### Selected text
--
Published daily by the Lowy Institute

Ashton Carter on the TPP and rebalance

Ashton Carter on the TPP and rebalance
Published 7 Apr 2015   Follow @SamRoggeveen

New US Defense Secretary Ashton Carter is embarking on a week-long visit to Japan, Korea and Hawaii, a visit which he previewed with a speech in Arizona. It's worth extracting some remarks, starting with this, on the US-backed regional trade initiative, the Trans Pacific Partnership (TPP):

TPP would provide...a more level playing field and more opportunities to succeed.  It would do so by requiring these other countries to adopt the standards that we hold ourselves to here in the United States, such as: government transparency, intellectual property laws, a free and open internet, environmental protections, and workers’ rights.  TPP would also lower barriers to American goods and services in the Asia-Pacific’s fastest growing markets.
--
### Challenge A
Answer these from the Ashton Carter article, one line each:
(i) On what date was it published?
(ii) In which state did Carter give the speech previewing his visit?
(iii) What are the three places on his week-long visit?
### Challenge B
Write out the Ashton Carter article word for word between "Published daily by" and "fastest growing markets.", inclusive.
### Challenge C
Write the next part of the Ashton Carter article, picking up after its last sentence.

### Provided material
--
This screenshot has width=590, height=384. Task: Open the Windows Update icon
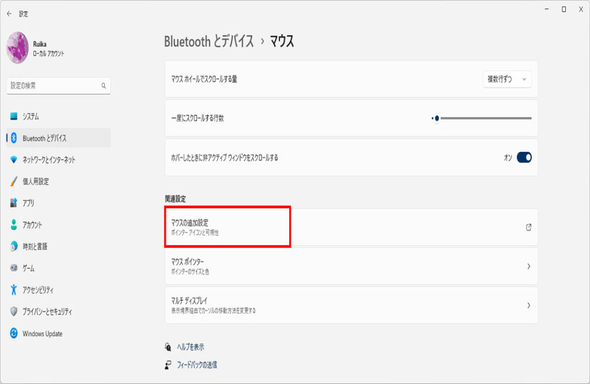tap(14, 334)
--
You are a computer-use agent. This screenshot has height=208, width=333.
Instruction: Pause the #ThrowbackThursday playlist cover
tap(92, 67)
--
### Reply A
(i) 7 Apr 2015
(ii) Arizona
(iii) Japan, Korea and Hawaii

### Reply B
Published daily by the Lowy Institute

Ashton Carter on the TPP and rebalance

Ashton Carter on the TPP and rebalance
Published 7 Apr 2015   Follow @SamRoggeveen

New US Defense Secretary Ashton Carter is embarking on a week-long visit to Japan, Korea and Hawaii, a visit which he previewed with a speech in Arizona. It's worth extracting some remarks, starting with this, on the US-backed regional trade initiative, the Trans Pacific Partnership (TPP):

TPP would provide...a more level playing field and more opportunities to succeed.  It would do so by requiring these other countries to adopt the standards that we hold ourselves to here in the United States, such as: government transparency, intellectual property laws, a free and open internet, environmental protections, and workers’ rights.  TPP would also lower barriers to American goods and services in the Asia-Pacific’s fastest growing markets.

### Reply C
But TPP also makes strong strategic sense, and it is probably one of the most important parts of the rebalance, and that’s why it has won such bipartisan support.  In fact, you may not expect to hear this from a Secretary of Defense, but in terms of our rebalance in the broadest sense, passing TPP is as important to me as another aircraft carrier.  It would deepen our alliances and partnerships abroad and underscore our lasting commitment to the Asia-Pacific.  And it would help us promote a global order that reflects both our interests and our values.

Note the terms on which TPP is pitched here: the agreement levels the playing field not because it requires all countries to agree on the highest standards, but because it requires foreign countries to abide by US standards. It's not an argument likely to sway opinion in the region. Nor is the explicit link Carter makes between the TPP and America's military capability, courtesy of the reference to aircraft carriers and alliances, likely to go down well. In fact, it's a sound-bite tailor made for those Beijing sceptics who see the TPP as a device which deliberately excludes them, and which functions as the economic component of a US-led China containment strategy.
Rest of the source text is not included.